INPUT:
------------------------------
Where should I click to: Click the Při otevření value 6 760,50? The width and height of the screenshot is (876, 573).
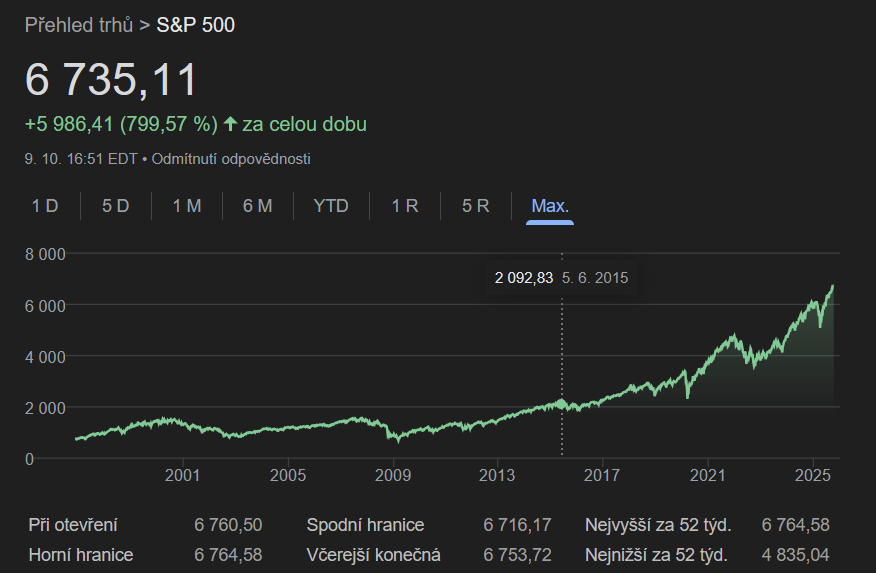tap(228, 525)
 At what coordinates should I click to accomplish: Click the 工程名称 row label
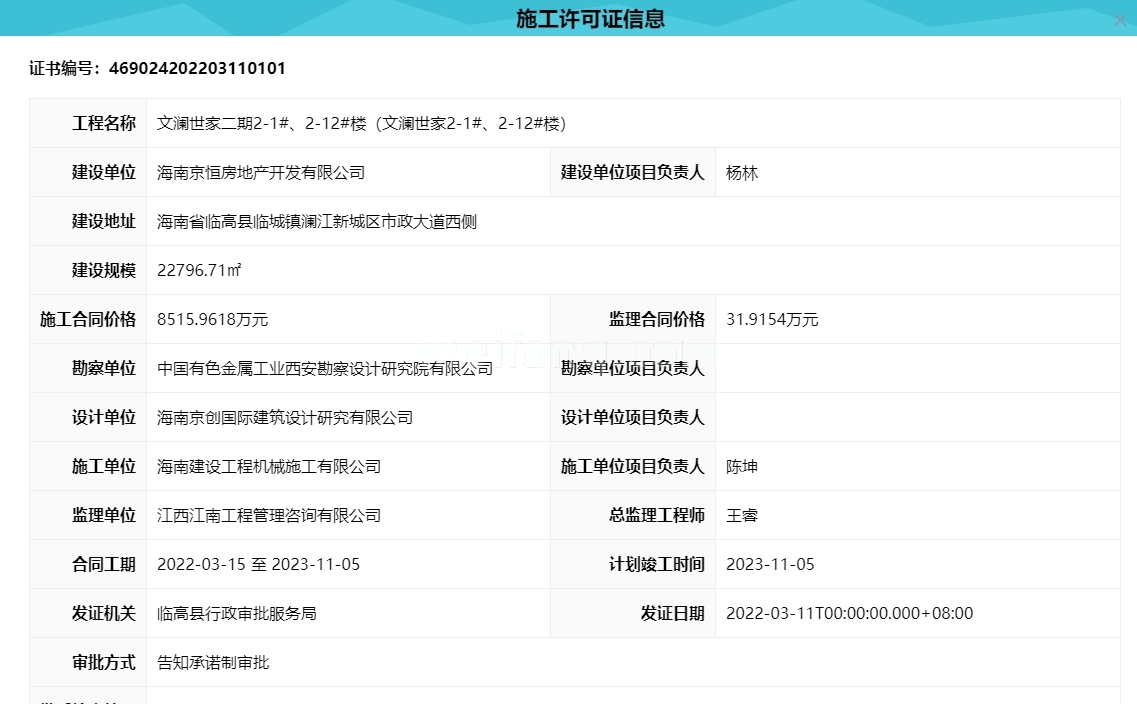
------------------------------
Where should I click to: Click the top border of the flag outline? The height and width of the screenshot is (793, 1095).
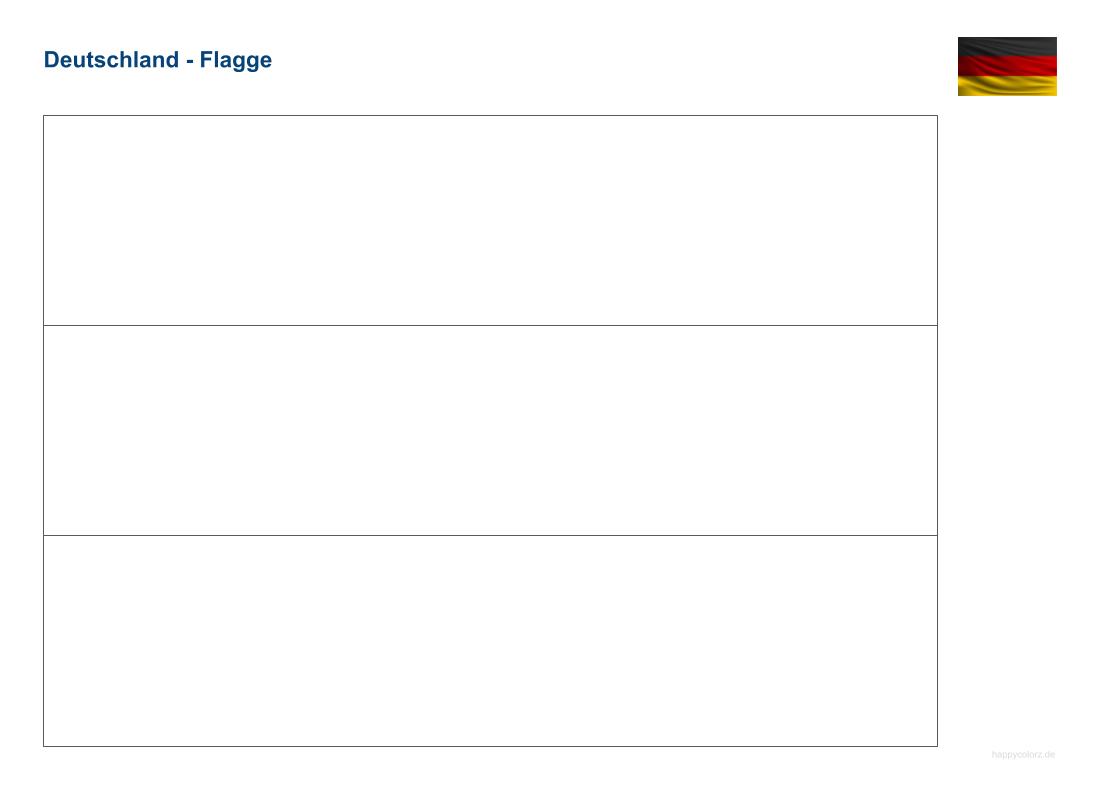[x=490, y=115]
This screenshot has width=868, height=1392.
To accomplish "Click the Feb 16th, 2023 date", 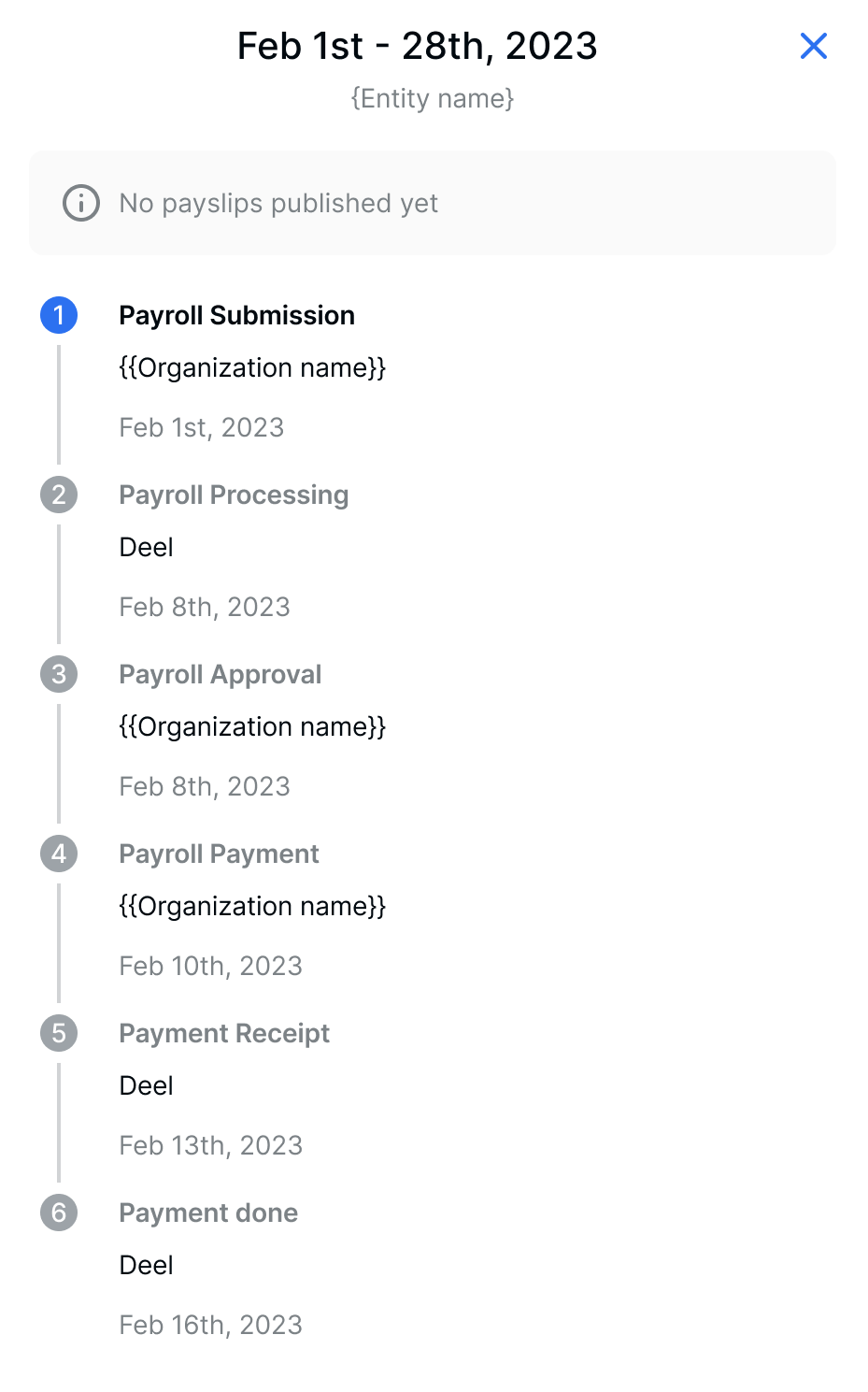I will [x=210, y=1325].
------------------------------
DIRECTIONS FOR THIS TASK:
Using the data above, set down each line from the line with "Where should I click to: Click the Při" to the line with "At what coordinates" exactly, both ends included, and leave the pictures behind. Nothing else belongs.

EXERCISE RESPONSE:
Where should I click to: Click the Při otevření value 6 760,50? The width and height of the screenshot is (876, 573).
tap(228, 525)
 At what coordinates should I click to accomplish: Click the 工程名称 row label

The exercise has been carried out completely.